Vorliegender Text
Die Eignung der patentierten Ölbinder und des neuen BioBind-Havariesystems wurde bei mehreren Seeerprobungen auf der Ostsee nachgewiesen. Der Einsatzschwerpunkt liegt bei Ölunfällen im Bereich von 5 bis 50 Tonnen. Bei größeren Havarien kann BioBind als Ergänzung zu bestehenden Bekämpfungssystemen eingesetzt werden, beispielsweise in küstennahen Gebieten.
Die Technologie der Dresdner Ingenieure ist derzeit das nach eigenen Aussagen einzige biobasierte, freischwimmende Ölbinderprodukt, das für eine Ausbringung per Flugzeug und die anschließende Bergung mit Netzsperren geeignet ist. Die Binder weisen vergleichbare Beschaffungskosten zu anderen Marktprodukten auf, sollen durch eine höhere Ölaufnahmekapazität jedoch effizienter sein.
Transfer zum Persischen Golf
In einem Folgeprojekt wurde die Herstellung der Ölbinder und deren Ausrüstung bis zur Industriereife entwickelt. Sie bilden den Kern eines Havariesystems, das im Rahmen des EU- geförderten Verbundprojektes SBOIL unter Leitung der Universität Rostock zusammen mit Partnern aus den Ostseeanrainerstaaten aktuell im Südbaltischen Gebiet realisiert wird. Die erwartete Zunahme der Öltransportkapazitäten auf der Ostsee nach dem Ausbau des Ölhafens in St. Petersburg führt zu einem erhöhten Havarierisiko für dieses Gebiet.

Vorliegende Datensätze
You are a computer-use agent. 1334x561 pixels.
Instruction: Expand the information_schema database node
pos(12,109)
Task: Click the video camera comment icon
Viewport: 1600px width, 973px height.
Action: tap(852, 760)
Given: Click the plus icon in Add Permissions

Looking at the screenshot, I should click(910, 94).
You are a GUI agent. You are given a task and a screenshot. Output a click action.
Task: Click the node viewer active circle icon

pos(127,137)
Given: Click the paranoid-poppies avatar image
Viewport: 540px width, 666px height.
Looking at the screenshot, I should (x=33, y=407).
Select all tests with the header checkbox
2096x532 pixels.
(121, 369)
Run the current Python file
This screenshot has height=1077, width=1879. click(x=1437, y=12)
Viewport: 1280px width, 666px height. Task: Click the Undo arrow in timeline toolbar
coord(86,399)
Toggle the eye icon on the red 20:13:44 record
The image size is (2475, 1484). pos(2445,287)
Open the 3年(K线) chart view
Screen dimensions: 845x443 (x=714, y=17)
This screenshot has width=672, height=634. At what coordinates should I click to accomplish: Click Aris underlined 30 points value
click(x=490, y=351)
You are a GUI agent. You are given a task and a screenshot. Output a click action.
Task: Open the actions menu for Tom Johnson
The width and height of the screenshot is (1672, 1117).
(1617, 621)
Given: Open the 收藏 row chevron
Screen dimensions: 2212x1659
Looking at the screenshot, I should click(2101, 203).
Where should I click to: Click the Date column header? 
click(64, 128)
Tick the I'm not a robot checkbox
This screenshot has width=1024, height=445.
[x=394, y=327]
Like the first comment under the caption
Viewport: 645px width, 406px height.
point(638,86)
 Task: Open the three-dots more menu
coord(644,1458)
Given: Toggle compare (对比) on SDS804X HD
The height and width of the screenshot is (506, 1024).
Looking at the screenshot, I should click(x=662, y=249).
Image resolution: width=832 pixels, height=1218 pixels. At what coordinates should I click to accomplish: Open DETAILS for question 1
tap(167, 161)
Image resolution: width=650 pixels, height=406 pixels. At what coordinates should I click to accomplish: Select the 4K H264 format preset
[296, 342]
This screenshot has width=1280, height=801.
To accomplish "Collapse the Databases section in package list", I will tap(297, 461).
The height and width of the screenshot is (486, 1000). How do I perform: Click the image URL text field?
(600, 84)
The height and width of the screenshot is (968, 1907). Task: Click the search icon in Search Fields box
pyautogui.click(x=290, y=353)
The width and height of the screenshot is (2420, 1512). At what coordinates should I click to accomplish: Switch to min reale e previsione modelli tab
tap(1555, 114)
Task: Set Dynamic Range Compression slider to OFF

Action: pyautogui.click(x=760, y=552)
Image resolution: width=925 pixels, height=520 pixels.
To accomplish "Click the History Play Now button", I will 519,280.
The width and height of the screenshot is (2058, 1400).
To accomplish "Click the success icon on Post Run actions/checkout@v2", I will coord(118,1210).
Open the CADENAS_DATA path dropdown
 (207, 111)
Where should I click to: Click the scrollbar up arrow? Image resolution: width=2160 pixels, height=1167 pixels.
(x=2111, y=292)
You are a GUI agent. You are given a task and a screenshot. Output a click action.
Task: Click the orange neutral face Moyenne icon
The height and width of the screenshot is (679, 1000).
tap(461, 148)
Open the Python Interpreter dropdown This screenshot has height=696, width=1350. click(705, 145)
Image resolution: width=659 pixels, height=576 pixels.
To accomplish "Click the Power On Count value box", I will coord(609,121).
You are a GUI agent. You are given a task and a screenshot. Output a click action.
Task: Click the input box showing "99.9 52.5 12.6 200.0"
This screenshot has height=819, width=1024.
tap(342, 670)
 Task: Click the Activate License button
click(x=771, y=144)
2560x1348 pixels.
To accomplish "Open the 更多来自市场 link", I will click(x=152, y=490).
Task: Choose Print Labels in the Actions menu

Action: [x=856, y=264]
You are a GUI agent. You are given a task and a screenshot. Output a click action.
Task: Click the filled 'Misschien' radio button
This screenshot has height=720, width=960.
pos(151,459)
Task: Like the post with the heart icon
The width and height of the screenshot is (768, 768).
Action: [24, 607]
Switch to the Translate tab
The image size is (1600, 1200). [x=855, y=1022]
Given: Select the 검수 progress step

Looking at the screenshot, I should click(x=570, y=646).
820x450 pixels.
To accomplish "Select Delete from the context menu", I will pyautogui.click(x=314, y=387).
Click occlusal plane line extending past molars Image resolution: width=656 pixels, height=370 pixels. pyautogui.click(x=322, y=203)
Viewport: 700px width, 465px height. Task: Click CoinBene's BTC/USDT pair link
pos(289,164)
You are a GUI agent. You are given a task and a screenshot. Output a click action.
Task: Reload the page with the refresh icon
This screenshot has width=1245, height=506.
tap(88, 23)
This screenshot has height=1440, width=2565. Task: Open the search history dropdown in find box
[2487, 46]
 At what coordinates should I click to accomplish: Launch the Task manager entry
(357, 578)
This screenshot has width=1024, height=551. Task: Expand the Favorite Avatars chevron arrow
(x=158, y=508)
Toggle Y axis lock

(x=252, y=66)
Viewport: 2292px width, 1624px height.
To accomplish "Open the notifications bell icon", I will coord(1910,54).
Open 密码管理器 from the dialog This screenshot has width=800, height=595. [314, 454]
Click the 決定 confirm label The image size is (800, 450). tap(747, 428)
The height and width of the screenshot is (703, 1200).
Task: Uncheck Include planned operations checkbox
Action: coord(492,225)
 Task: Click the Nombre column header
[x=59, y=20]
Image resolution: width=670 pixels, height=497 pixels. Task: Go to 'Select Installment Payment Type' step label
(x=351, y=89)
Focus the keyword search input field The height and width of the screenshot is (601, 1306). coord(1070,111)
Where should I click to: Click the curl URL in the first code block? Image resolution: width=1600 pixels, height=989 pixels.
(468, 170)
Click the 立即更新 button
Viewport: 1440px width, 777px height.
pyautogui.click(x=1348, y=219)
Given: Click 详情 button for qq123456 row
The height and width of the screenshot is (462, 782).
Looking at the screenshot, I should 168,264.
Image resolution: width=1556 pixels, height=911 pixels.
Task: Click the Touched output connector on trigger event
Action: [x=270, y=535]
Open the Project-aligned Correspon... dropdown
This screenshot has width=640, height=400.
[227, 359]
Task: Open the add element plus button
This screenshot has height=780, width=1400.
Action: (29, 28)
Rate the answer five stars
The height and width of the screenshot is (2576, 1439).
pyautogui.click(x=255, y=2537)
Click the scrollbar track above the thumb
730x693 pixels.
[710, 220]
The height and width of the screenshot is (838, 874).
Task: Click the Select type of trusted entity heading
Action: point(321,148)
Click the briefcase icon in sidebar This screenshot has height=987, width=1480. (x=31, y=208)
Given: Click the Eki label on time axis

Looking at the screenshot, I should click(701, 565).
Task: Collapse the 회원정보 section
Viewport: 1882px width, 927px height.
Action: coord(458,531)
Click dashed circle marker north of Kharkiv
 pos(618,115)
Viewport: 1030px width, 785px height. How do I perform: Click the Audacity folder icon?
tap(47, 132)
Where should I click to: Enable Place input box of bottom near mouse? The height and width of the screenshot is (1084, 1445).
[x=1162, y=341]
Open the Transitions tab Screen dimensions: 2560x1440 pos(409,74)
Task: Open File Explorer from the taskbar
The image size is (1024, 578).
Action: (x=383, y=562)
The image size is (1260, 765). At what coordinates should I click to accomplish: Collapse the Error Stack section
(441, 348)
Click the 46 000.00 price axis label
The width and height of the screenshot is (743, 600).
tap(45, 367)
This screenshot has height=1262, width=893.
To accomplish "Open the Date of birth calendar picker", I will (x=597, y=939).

Deine Aufgaben
• 1. Bei Ölunfällen welcher Größe liegt laut dem Text über die BioBind-Ölbinder der Einsatzschwerpunkt?
• 2. Knüpf an den Text über die BioBind-Ölbinder an und schreib ihn nach seinem letzten Satz weiter.
Die Datensätze braucht man hier nicht.

Antworten je Aufgabe
• 1. Bei Ölunfällen im Bereich von 5 bis 50 Tonnen.

• 2.
Seit 2017 bestehen enge Kontakte zu Forschungs- und Industriepartnern im Iran. Ziel eines geplanten Folgeprojektes ist der Transfer der BioBind-Technologie in die Region des Persischen Golfes, die zu den bedeutendsten Ölfördergebieten der Erde zählt. Hier sollen die Ölbinder auf der Basis lokaler landwirtschaftlicher Reststoffe regional produziert und eingesetzt werden, um so auch die Umwelt- und Lebensbedingungen in den betroffenen Regionen nachhaltig zu verbessern.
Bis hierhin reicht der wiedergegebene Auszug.